Charis Around the World

Childbirth in Kenya
by Jannekah Guya


Three year old Amariah on the grave of her great-grandfather
in his ancestral village of Otonglo.

 

A little over 4 weeks ago we received the tragic news that my husband’s father had been violently murdered in the Kenyan slum where my husband was born and raised.  It was such a devastating blow and while we were still dealing with our own shock and sadness, we had to take on the difficult responsibility of handling all the cultural details and financial burdens surrounding death in Kenya.

My husband is the first born and only son of his father and so the whole family is looking to him, even though his father was estranged from him and from the entire family as a whole.  As long as I live in Africa, there will be some cultural things that I’ll just never ever understand.  Things that will break my heart, and sometimes, even make me righteously indignant.

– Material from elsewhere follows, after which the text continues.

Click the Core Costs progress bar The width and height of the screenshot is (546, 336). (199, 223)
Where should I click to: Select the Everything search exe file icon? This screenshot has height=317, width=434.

As much as there are many beautiful and wonderful things about many parts of Kenyan culture, some cultural practices do nothing but put the people in bondage.  I think it’s probably true of every culture, that there are just some things that we do, think, and believe that are of no benefit to us and that only rob us from the freedom Christ paid everything for us to have.  It must grieve Him deeply to see us choosing to live in captivity.

In Kenya, when someone dies, their body is transported back to the village of their ancestors –to their tribal land.  If they didn’t have a house on that land, one is built for their body to spend the night in before they are buried.  The whole village comes for a weeklong feast and sometimes even new outdoor toilets are dug to serve all the visitors.  There are many other cultural requirements surrounding death here, most of which are based out of fear, especially of the wrath of the deceased if they are not treated “properly” after their death and the many many days leading up to their burial.

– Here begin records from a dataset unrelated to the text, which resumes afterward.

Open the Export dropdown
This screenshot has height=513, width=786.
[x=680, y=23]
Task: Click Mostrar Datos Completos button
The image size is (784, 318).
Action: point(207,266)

You’re probably wondering what all this has to do with birth and why I am writing about it in a midwifery newsletter.  I’ve been thinking a lot about this whole big process and all that Kenyans put into caring for an honoring a person who has died.  It’s caused me to wonder at how interesting it is that people, who couldn’t have cared less about Martin’s father or how he was living when he was alive, are now insisting that we build a house for his empty body.  And I wonder how different life in general in Kenya would be if people here would care about and honor the living half as much as they do the dead.

How amazing and beautiful and God-honoring would it be if when a baby was born we built them a house?!  What if instead of waiting for someone to die to throw a big feast, we did it when they were born, or better yet, gave all the money that was raised by the community for such festivities to the parents to set them up to feed their family for months and months?!  What if we put more care and concern into the living conditions of someone who is actually alive than someone who is no longer present in their body or anywhere on this earth?

This is yet another reason why God-centered midwifery is so crucial and desperately needed in this country.  My prayer is that by God’s grace we will start to value life when, and in ways that it truly matters – to the life we are impacting, and most importantly to God.  I will certainly spend all that I have left of my life on this earth to reach that end.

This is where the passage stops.